You see structure: layers of numbers, patterns of activation, clusters that light up for certain inputs. Some patterns seem meaningful. Show the network a picture of a dog and certain neurons activate; show it a cat and others fire. But what do those activations mean? Are they detecting edges, shapes, concepts, something else entirely? The network works. It classifies images, answers questions, writes code. But working isn’t the same as being understood.2

This is the interpretability problem: whether we can think clearly about machines, whether we can be intelligent about neural networks rather than merely impressed by them.

The project isn’t purely aspirational. Researchers have begun to find structure. In language models, there are “induction heads,” circuits that learn to copy patterns from earlier in a text, enabling in-context learning.3 In simple templates like “When Mary and John went to the store, John gave a drink to,” models use identifiable circuits to track who is who and predict “Mary.”4 These are early results, limited to specific behaviors in relatively small models. But they show that the interior isn’t featureless noise. There’s something there to read.5

The stakes are practical. AI systems need to be auditable, correctable, legible to the people they affect. But you can’t regulate what you can’t inspect. You can’t trust what you can’t verify. You can’t fix what you can’t locate. Legibility requires a language, and for neural networks, that language doesn’t yet exist.

The problem of emerged structure

The pathologist’s advantage is that cells, despite not being designed for legibility, have structure that maps onto function in ways we’ve learned to recognize. A cell membrane is a boundary. A nucleus contains genetic material. Mitochondria produce energy. The parts have roles, and the roles are stable enough that we can name them.6

Neural networks have structure too, but the mapping to function is less clear. A “neuron” in a network isn’t a cell; it’s a mathematical operation. A “layer” isn’t a tissue; it’s a stage of computation. The terms are borrowed from biology, but the borrowing is metaphorical. We don’t actually know whether the parts have stable roles.7

Worse, the structure wasn’t designed. It emerged. When you train a neural network, you don’t specify what each neuron should do. You specify a goal (predict the next word, classify this image, minimize this loss function) and let gradient descent find parameters that achieve it. The result is a system that works, but whose internal organization is a side effect of optimization rather than a product of intention.8

This is the core difficulty. Designed systems are often more legible because they come with intended abstractions (modules, invariants, specifications) and the structure is at least partly organized around them. Emerged systems come with only the objective and whatever organization optimization happened to find.9 Chris Olah has compared the task to reverse-engineering a compiled binary: the source code had structure, but the compiled output has been transformed into something optimized for execution, not comprehension.10

When we look inside a neural network, we’re not reading a blueprint. We’re doing archaeology on a system that was never designed to be excavated.

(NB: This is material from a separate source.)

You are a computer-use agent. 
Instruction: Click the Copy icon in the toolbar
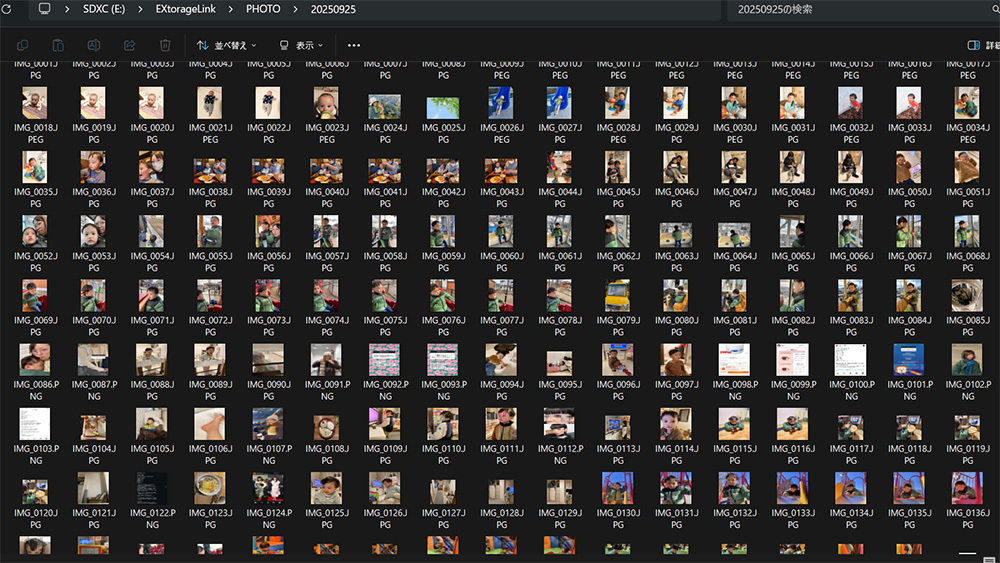23,45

Three levels of not-understanding

It helps to be precise about what we don’t understand. The confusion operates at multiple levels.11

The representations are opaque. Neural networks encode information in patterns of activation across many neurons. What are these patterns? Early layers of image models seem to detect edges and textures, which makes intuitive sense. But deeper layers encode something harder to name: features that combine in unexpected ways. A pattern that activates for “dogs in grass” and also “certain textures” and also “images with this statistical property.” The features are real in the sense that they’re stable and predictive, but they don’t carve reality at joints we recognize.12

A major reason this is hard is superposition: models pack many features into shared neurons, producing polysemantic activations that don’t map to single human concepts.13 A neuron that fires for “academic citations” might also fire for “legal disclaimers” and “DNA sequences.” It’s not confused; it’s efficiently encoding multiple features in overlapping directions. But that efficiency makes the representations harder to read.

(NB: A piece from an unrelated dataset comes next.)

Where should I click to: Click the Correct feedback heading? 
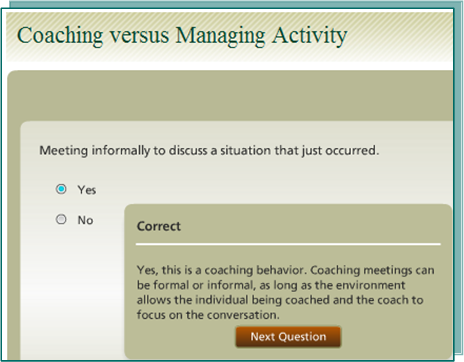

The algorithms remain untraceable. Knowing what features a network detects doesn’t tell you how it uses them. When a language model answers a question, what pattern of internal computations produces that answer? Is it retrieving memorized facts? Combining patterns? Reasoning through steps? The computation happens, but we can’t follow its logic the way we’d trace the execution of a program we wrote.14

The failures defy prediction. Neural networks make mistakes, and the mistakes are often baffling. A model that correctly identifies thousands of dogs misclassifies one because of an imperceptible change to the pixels. A language model that reasons correctly about most problems hallucinates confidently on others. If we understood the system, we could anticipate where it would fail. We can’t. Adversarial examples are proof: we still cannot reliably predict brittleness in advance.15

These three confusions compound. We might guess what features are involved in a decision, but without knowing how those features are combined, and without predicting when the combination will break, our understanding remains shallow. Useful, perhaps, but shallow.16

The vocabulary we’re building

Interpretability research is the project of building vocabulary anyway, constructing it piece by piece the way pathologists constructed theirs.17

One approach: find the features. Recent work has shown that neural networks represent many features as directions in activation space. “Dog” might correspond to a particular direction; “blue” to another. Techniques like sparse autoencoders can extract these directions, decomposing the network’s activations into more interpretable components.18 The features aren’t always concepts we’d name, but some are. And even the unnameable ones seem to be something: stable patterns that the network treats as meaningful units.19

Another approach: trace the circuits. If features are the vocabulary, circuits are the grammar. A circuit is a path through the network: this feature in layer three connects to that feature in layer five, which influences the output in this way. Researchers have mapped circuits for specific behaviors, including how a model copies patterns from context (induction heads), how it resolves indirect objects in simple templates (the IOI circuit), and how it balances constraints like rhyme and meaning when generating poetry.20 The circuits are often baroque, involving unexpected features in combinations we wouldn’t have guessed. But they’re there, and we can find them.21

A third approach: read the residual stream. Transformer-based models pass information through a “residual stream,” a running tally that each layer reads from and writes to. Instead of asking what each layer does, we can ask what information is present in the stream at each point. This lets us track how the model builds up its representation of a problem, where it retrieves relevant knowledge, when it commits to an answer.22

None of this adds up to understanding in the way we understand a system we designed. But it’s starting to add up to something: a vocabulary, a set of tools, the beginnings of a language for describing what’s inside.23

The biology analogy, revisited

How much can the pathologist’s example guide us?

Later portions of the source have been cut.